(Beginning of The data)
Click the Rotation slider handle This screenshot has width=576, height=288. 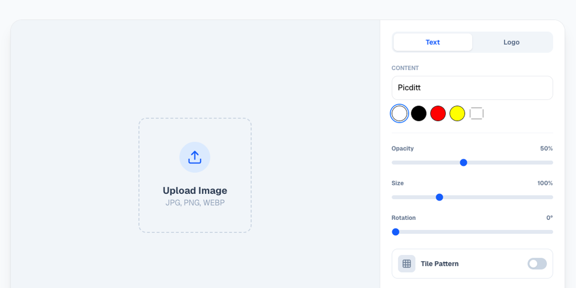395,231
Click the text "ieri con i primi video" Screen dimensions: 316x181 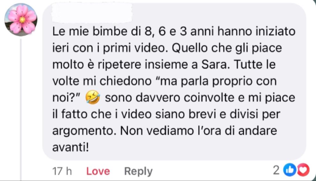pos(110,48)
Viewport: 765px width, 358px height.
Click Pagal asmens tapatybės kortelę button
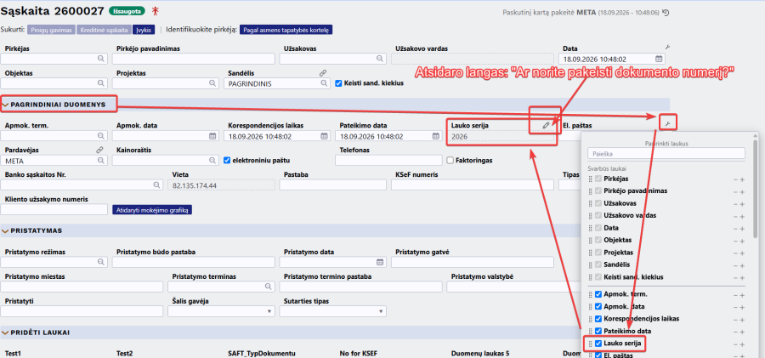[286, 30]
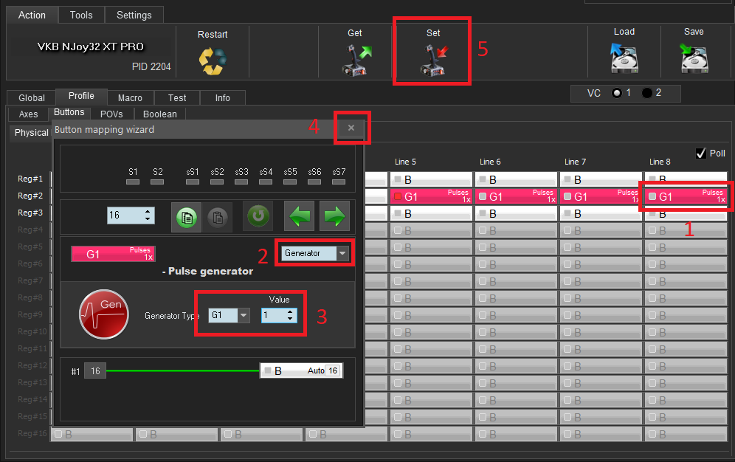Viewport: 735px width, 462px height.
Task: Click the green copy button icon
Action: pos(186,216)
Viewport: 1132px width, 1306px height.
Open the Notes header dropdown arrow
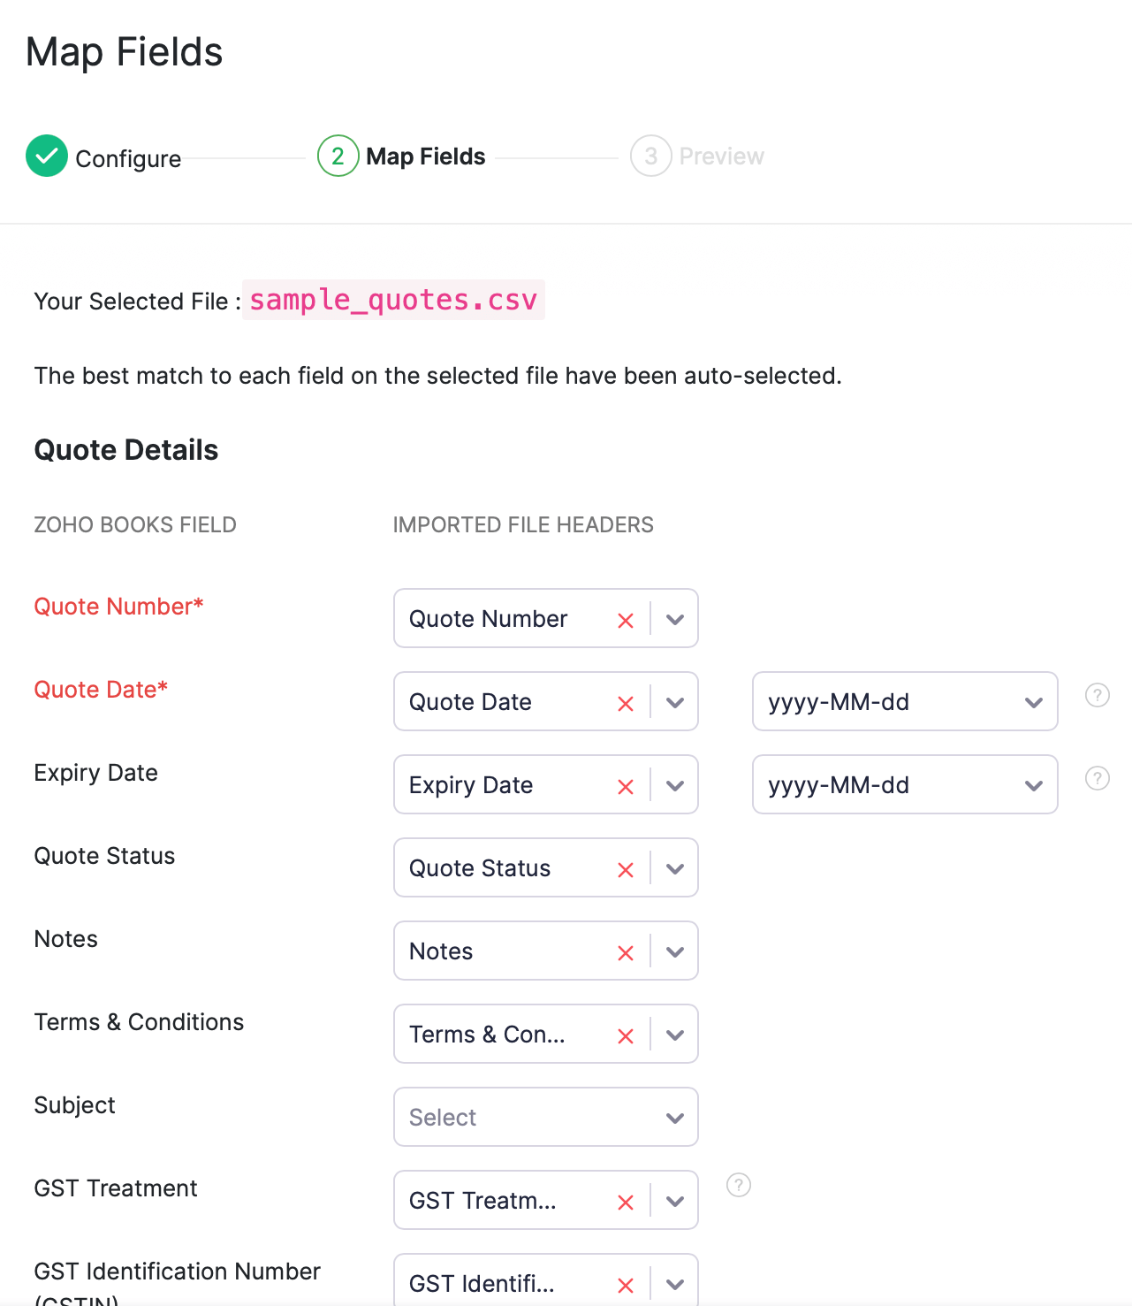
(End of The data)
(Beginning of The data)
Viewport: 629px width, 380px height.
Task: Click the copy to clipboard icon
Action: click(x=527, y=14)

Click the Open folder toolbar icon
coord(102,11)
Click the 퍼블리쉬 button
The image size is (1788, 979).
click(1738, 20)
(End of The data)
> [Task item] Take from the material above the lines running from the one with "Viewport: 1132px width, 1306px height." through the one with "Open the Notes header dropdown arrow", and repeat them exactly, with nothing else.

> [Result of the exercise]
Viewport: 1132px width, 1306px height.
Open the Notes header dropdown arrow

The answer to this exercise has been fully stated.